Em seu depoimento no processo sobre a
cassação da chapa Dilma-Temer, o empreiteiro Marcelo Odebrecht foi questionado
três vezes se, em alguma oportunidade, a presidente eleita Dilma Rousseff lhe
pediu alguma doação de campanha; "Não, não e não", disse Marcelo,
embora tenha dito que ela soubesse que a construtora realizara doações para sua
campanha – o que é óbvio; Michel Temer, por sua vez, organizou um jantar, em
pleno Palácio do Jaburu, para arrancar recursos da Odebrecht; parte dos R$ 11,3
milhões foi entregue em dinheiro vivo no escritório de seu melhor amigo, José
Yunes, que disse ter sido "mula" de Eliseu Padilha, ministro
licenciado da Casa Civil; ou seja: por mais que tentem distorcer a realidade, o
depoimento de Marcelo Odebrecht comprova que o Brasil executou o golpe dos
corruptos contra a presidente honesta
2 DE MARÇO
DE 2017 ÀS 17:56 // RECEBA O 247 NO TELEGRAM 
247 – Em seu depoimento no processo sobre a cassação da
chapa Dilma-Temer, o empreiteiro Marcelo Odebrecht foi questionado três vezes
pelos procuradores se, em alguma oportunidade, a presidente eleita Dilma
Rousseff lhe pediu alguma doação de campanha.
"Não, não e não", disse
Marcelo, embora tenha dito que ela soubesse que a construtora realizara doações
para sua campanha – o que é óbvio.
A revelação foi feita pela jornalista Simone Iglesias, no jornal O
Globo.
"No depoimento que prestou à
Justiça Eleitoral na última quarta-feira, Marcelo Odebrecht negou ter tratado
diretamente com a ex-presidente Dilma Rousseff sobre ajuda financeira para sua
campanha.
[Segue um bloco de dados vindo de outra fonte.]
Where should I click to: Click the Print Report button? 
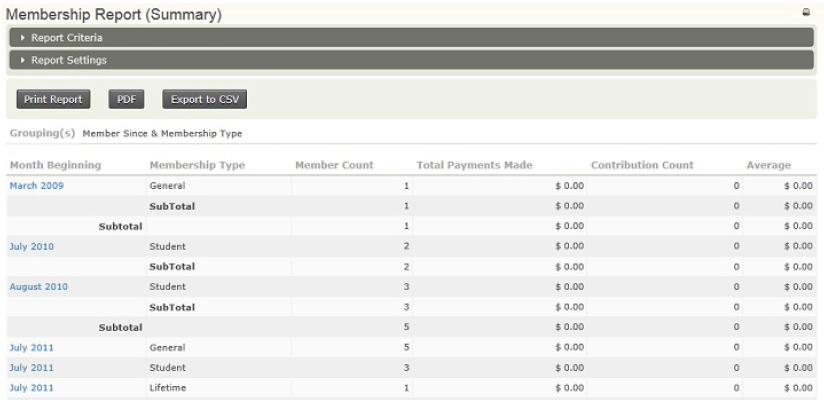coord(53,100)
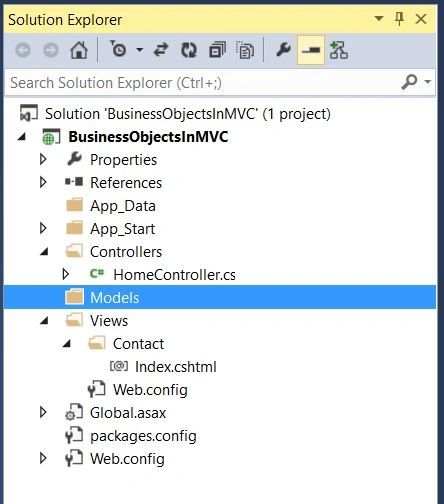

Segundo uma fonte que teve acesso à oitiva, ele foi questionado ao
menos três vezes se a petista pediu pessoalmente dinheiro, e a resposta foi a
mesma: 'não'. No entanto, Odebrecht afirmou que Dilma sabia dos pedidos de
contribuição para financiar sua campanha por meio de 'interlocutores', sem
citar quem seriam essas pessoas", informa a jornalista.
Com Michel Temer, no entanto, as coisas
foram bem diferentes. Na condição de vice-presidente da República e presidente
do PMDB, que tinha sete ministérios na administração Dilma, ele organizou um
jantar, em pleno Palácio do Jaburu, para arrancar doações da Odebrecht.
Os R$ 11,3 milhões foram entregues em
dinheiro no escritório de seu melhor amigo, José Yunes, que disse ter sido
"mula" de Eliseu Padilha, ministro licenciado da Casa Civil.
Questionado sobre o fato de ter pedido
dinheiro a um empreiteiro num palácio, Temer confirmou a história por meio de
nota oficial. “Quando presidente do PMDB, Michel Temer pediu auxílio formal e
oficial à Construtora Norberto Odebrecht. Não autorizou, nem solicitou que nada
fosse feito sem amparo nas regras da Lei Eleitoral”, diz o texto, divulgado
pela Secretaria de Comunicação da Presidência. “A Odebrecht doou R$ 11,3 milhões
ao PMDB em 2014. Tudo declarado na prestação de contas ao Tribunal Superior
Eleitoral. É essa a única e exclusiva participação do presidente no episódio”,
completa o texto.
Segundo o relato de Yunes, o empresário Lúcio
Funaro, que teria levado um envelope ao seu escritório, lhe disse que 140
deputados estavam sendo pagos. Ou seja: por mais que tentem distorcer a
realidade, depoimento de Marcelo Odebrecht comprova que o Brasil executou o
golpe dos corruptos contra a presidente honesta.